Manufacturer vs. Consumer Subsidy with Green Technology Investment and Environmental Concern

Abstract This paper analyzes the effect of environmental subsidies on the incentives of investing in emission-reducing technologies in manufacturing amid the environmental concerns of consumers. The study adopts a game theoretical approach with respect to the interactions of environmental subsidy policies, emissions abatement and other decisions between the government and manufacturer(s). We examine and compare two environmental subsidy policies, namely, consumer and manufacturer subsidies, and find that the former yields a lower abatement and higher consumption quantity than the latter by focusing on consumption quantity instead of production emissions abatement. The manufacturer takes advantage of the consumer subsidy to increase its profits by increasing its production quantity and setting a high price simultaneously. We also show that the manufacturer's practice of taking advantage of the consumer subsidy presents a higher financial burden for the government than under the manufacturer subsidy.
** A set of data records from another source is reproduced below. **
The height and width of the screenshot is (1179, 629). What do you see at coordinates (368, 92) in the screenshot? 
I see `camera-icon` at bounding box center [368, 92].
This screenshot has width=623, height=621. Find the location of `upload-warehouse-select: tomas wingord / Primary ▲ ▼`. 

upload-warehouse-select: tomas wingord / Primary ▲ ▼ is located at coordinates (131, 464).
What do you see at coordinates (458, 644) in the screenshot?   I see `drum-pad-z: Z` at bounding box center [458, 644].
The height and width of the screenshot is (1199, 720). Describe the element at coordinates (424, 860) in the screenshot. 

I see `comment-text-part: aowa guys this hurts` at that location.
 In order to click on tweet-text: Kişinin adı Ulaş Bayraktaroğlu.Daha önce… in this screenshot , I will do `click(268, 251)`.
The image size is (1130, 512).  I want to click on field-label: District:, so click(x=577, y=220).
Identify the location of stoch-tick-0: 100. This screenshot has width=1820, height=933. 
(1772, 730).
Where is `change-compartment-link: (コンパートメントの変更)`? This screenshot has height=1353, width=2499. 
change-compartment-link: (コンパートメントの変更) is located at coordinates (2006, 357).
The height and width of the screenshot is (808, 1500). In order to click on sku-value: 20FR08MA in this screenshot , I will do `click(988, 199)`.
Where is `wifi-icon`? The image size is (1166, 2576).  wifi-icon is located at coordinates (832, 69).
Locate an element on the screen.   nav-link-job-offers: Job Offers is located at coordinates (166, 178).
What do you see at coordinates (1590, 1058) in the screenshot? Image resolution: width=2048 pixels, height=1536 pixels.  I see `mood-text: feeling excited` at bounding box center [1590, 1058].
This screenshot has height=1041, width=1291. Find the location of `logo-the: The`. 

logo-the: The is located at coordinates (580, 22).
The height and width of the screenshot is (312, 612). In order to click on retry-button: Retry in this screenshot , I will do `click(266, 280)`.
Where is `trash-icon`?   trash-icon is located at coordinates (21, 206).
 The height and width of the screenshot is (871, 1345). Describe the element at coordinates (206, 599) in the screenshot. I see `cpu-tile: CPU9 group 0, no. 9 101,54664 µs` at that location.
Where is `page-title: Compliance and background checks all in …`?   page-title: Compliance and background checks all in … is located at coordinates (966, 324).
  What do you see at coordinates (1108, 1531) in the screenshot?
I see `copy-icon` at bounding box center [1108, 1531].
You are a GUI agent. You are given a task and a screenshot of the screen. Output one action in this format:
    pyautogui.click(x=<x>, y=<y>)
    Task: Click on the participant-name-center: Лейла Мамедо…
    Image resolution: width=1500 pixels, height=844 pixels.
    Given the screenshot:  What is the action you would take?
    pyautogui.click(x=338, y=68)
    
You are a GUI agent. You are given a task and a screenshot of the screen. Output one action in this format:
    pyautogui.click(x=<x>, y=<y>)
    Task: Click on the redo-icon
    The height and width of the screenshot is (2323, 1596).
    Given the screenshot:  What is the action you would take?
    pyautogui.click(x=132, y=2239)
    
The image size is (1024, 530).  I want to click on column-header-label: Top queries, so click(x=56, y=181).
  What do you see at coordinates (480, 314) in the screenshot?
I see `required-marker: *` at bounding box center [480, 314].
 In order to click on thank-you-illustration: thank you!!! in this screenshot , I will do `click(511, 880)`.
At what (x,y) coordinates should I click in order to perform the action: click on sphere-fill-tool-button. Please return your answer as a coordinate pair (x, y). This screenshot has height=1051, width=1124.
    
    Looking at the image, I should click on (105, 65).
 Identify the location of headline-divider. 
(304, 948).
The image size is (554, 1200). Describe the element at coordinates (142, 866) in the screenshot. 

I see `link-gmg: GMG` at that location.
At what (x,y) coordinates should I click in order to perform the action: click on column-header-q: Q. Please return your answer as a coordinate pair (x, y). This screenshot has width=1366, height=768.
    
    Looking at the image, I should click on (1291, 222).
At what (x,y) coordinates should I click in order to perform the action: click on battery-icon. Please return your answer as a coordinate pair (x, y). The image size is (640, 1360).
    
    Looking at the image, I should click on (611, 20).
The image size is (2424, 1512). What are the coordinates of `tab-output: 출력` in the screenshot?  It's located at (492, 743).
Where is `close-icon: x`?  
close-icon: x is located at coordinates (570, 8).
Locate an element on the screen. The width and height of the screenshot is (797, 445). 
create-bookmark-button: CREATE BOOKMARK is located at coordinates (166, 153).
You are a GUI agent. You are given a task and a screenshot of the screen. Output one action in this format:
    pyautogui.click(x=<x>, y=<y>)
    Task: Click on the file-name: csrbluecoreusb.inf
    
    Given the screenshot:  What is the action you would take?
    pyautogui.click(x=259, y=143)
Besides, the consumer subsidy results in higher net emissions than the manufacturer subsidy due to the larger production quantity and lower abatement level under this policy. Despite the result of higher emissions, the consumer subsidy generates a higher social welfare compared to the manufacturer subsidy given that the former can lead to a larger quantity supply and profit for the manufacturer. We also extend the base model to multiple other cases to check the robustness of our results and find that our main results still hold qualitatively in these extensions.